▶ [WHAT IS REQUIRED]
Where the string "computer" shows up in a line of the records, copy that line.

(Dataset entries)
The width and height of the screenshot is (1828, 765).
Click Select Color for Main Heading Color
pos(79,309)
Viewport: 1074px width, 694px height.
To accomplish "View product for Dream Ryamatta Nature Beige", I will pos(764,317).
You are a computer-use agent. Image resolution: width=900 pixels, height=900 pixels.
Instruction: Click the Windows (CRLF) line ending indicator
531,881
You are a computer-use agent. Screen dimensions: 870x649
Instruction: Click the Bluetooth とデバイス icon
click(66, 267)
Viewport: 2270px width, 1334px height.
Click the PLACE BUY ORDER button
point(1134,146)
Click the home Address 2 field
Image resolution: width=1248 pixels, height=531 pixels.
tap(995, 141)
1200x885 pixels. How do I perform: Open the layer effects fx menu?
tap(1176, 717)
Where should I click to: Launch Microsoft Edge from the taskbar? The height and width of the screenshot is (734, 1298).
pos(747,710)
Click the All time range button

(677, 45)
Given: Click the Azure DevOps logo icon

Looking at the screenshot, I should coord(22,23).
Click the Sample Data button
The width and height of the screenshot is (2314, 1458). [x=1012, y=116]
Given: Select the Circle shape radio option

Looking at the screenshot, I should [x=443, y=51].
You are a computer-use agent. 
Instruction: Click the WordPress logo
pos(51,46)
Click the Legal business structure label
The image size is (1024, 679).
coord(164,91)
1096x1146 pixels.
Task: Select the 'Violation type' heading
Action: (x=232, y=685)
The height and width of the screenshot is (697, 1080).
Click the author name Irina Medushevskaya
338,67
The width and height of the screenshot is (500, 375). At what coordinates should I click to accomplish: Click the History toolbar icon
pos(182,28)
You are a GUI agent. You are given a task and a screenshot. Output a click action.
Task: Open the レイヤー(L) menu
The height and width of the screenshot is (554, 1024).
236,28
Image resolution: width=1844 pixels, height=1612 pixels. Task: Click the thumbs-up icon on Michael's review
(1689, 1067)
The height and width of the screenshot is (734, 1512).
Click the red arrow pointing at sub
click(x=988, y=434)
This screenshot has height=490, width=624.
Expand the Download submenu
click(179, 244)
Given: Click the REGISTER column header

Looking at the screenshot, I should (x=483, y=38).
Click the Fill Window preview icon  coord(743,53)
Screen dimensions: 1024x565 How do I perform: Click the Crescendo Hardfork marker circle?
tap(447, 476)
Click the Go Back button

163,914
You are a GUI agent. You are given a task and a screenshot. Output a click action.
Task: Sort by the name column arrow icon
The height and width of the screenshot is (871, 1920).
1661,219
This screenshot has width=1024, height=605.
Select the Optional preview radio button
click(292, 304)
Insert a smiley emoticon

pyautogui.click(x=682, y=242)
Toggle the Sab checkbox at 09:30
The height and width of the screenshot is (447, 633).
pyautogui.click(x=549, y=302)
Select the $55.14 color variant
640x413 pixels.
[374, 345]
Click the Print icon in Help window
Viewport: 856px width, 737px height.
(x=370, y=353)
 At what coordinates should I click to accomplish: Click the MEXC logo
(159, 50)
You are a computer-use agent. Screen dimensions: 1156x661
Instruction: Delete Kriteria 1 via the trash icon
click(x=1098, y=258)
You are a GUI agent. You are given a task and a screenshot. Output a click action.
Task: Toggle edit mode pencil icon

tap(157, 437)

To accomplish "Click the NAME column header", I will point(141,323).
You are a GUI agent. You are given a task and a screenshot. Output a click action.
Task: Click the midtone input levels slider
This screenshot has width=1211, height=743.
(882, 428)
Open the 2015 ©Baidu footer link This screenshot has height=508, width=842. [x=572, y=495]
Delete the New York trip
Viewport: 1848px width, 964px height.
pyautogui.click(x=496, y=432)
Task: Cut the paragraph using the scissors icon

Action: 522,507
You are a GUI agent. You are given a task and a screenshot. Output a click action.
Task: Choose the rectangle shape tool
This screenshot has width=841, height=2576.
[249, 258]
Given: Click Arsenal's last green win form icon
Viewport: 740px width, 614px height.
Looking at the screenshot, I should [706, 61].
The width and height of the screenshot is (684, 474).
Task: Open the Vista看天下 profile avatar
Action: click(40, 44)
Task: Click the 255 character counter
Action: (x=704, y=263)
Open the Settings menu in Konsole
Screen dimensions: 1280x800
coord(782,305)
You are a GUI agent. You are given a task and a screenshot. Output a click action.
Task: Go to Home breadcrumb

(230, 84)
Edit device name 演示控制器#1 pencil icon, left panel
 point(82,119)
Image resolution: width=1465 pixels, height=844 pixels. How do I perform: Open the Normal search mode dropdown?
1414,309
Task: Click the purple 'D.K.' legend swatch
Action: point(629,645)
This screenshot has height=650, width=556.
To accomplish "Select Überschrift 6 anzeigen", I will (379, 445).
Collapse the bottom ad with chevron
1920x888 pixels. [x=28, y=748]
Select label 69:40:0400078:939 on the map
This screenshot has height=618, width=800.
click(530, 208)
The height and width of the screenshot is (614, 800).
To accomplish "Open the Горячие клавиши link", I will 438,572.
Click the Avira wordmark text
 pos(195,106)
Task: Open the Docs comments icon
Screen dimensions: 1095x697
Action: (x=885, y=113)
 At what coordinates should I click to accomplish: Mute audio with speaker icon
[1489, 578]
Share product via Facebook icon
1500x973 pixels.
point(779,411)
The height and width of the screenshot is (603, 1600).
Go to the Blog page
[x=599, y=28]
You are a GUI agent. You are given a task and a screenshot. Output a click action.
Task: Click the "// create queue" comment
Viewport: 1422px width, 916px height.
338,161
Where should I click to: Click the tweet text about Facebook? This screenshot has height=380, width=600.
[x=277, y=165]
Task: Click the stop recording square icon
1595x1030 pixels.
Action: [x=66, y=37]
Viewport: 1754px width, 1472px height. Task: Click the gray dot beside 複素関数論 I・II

▶ [YOUR RESPONSE]
You are a computer-use agent. Image resolution: width=900 pixels, height=900 pixels.
You are a computer-use agent. Screen dimensions: 870x649
You are a computer-use agent. 
You are a computer-use agent. Screen dimensions: 1156x661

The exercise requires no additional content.